Having been first exposed to Big Lo on the incredibly long titled “The Amazing Luxurious Adventures of Baron Von Lowenstein Esquire III” I was both looking forward to his next adventure and hoping the album’s name would be a little easier to type! Thankfully “Wunderland Apokalypse” delivers on that unstated request although the intentional misspellings still present their own challenge (turn your autocorrect the f–k off). The biggest surprise here was just how short “Apokalypse” is. By comparison the theatrical release of “Apocalypse Now” is 8.5 times long. Don’t start playing this album and take a bathroom break, fix a sandwich and make some popcorn. Before the final kernel is salted and buttered the entire album will be over. I’ve waited in lines to get into a club for a rap concert longer than this release.

The good news is that Big Lo makes up for quantity with quality. Cuts are provided by DJ A to the L throughout, and the production on the songs evokes the pleasant feeling of an Action Bronson mixtape before he went quasi-mainstream. One thing they don’t have in common though is the vocal tone. Bronson got both fairly and unfairly compared to Ghostface, while the deep and rich vocals of Lo are mixture of Evidence and Oh No. On “Green Balloon” he shows off his sense of humor and his “whiskey tongue” over a beat produced by V. Kush. “Ay, spit live for the dimwitted/my wife hates my raps but I love her big titties yo/I’m one of them rappers who really rap/smoke break during you Milli Vanilli acts.”

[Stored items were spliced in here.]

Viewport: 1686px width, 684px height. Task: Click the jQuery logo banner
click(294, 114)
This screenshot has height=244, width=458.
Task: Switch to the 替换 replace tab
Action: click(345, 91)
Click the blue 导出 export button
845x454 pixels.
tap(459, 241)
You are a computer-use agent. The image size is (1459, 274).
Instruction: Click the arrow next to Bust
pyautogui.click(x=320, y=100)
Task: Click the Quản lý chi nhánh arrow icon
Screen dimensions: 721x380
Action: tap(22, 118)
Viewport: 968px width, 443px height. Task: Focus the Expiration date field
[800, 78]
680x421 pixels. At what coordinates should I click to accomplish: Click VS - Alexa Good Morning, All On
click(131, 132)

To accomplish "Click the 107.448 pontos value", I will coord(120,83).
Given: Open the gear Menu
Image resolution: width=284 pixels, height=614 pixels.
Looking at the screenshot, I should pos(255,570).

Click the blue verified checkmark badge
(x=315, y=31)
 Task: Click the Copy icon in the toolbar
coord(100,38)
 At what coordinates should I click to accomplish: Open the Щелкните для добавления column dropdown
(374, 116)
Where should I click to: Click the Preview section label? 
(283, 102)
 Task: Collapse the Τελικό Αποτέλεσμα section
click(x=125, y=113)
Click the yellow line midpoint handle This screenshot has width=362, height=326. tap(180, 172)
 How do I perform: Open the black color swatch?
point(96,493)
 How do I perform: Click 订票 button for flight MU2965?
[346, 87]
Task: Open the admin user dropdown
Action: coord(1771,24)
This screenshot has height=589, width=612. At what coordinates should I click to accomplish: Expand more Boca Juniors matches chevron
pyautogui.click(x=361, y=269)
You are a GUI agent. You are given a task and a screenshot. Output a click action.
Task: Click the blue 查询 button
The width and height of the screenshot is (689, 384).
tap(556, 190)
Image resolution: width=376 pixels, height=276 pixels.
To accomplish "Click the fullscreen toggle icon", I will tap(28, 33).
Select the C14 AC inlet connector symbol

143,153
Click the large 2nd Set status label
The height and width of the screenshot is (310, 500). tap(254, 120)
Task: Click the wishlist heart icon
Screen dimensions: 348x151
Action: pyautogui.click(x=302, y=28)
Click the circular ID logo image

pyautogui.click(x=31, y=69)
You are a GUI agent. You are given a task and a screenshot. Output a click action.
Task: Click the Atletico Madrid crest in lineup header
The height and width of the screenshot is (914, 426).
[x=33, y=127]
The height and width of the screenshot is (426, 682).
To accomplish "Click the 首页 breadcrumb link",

There are so many different producers on “Wunderland” that calling it “consistent” would be a mistake unless you meant “consistently pleasant.” The songs don’t have a unified theme other than indie rap, but the quality of those beats and Big Lo’s delivery carry it through. One thing Lo might actually have in common with Bronson is an obsession with food, reflected in song titles like “Carpaccio” and “Breakfast In Dubai,” but as good as those are I can equally recommend “The Lux (Double Down).” The “most morbidest tale” that Lo tells seems to be a stream of consciousness flow with a loose tie to gambling, but in the end he still ties it back to food with the words “fire up the grill cause we all gon’ eat.”

One thing I don’t recommend consuming is a “Firecracker Popsicle” though – no matter how delicious it is you might blow the back of your throat out. Once again I feel a food theme creeping in to Lo’s flow unintetionally or otherwise as he puts “bolognese to the noodles” but he’s also “the scholar, the conversational rap writer that spits watercolors” so it all balances out over the Cyborganics beats.

Making a recommendation on something as short as “Wunderland Apokalypse” is a bit odd because it retails for $7.92 on Amazon, or at a more reasonable five dollar minimum on Bandcamp. I think I can argue that it’s worth fiver, but I’d encourage you to listen to the samples first and decide if Big Lo is your style of emcee. The beats, rhymes and production are up to par, but he can drift toward a single vocal tone which makes changes of inflection more subtle to the ear. If you’re not a fan of late great rappers like Guru and Prodigy then “Wunderland Apokalypse” might not be for you, but this short feature before the main presentation suits me fine.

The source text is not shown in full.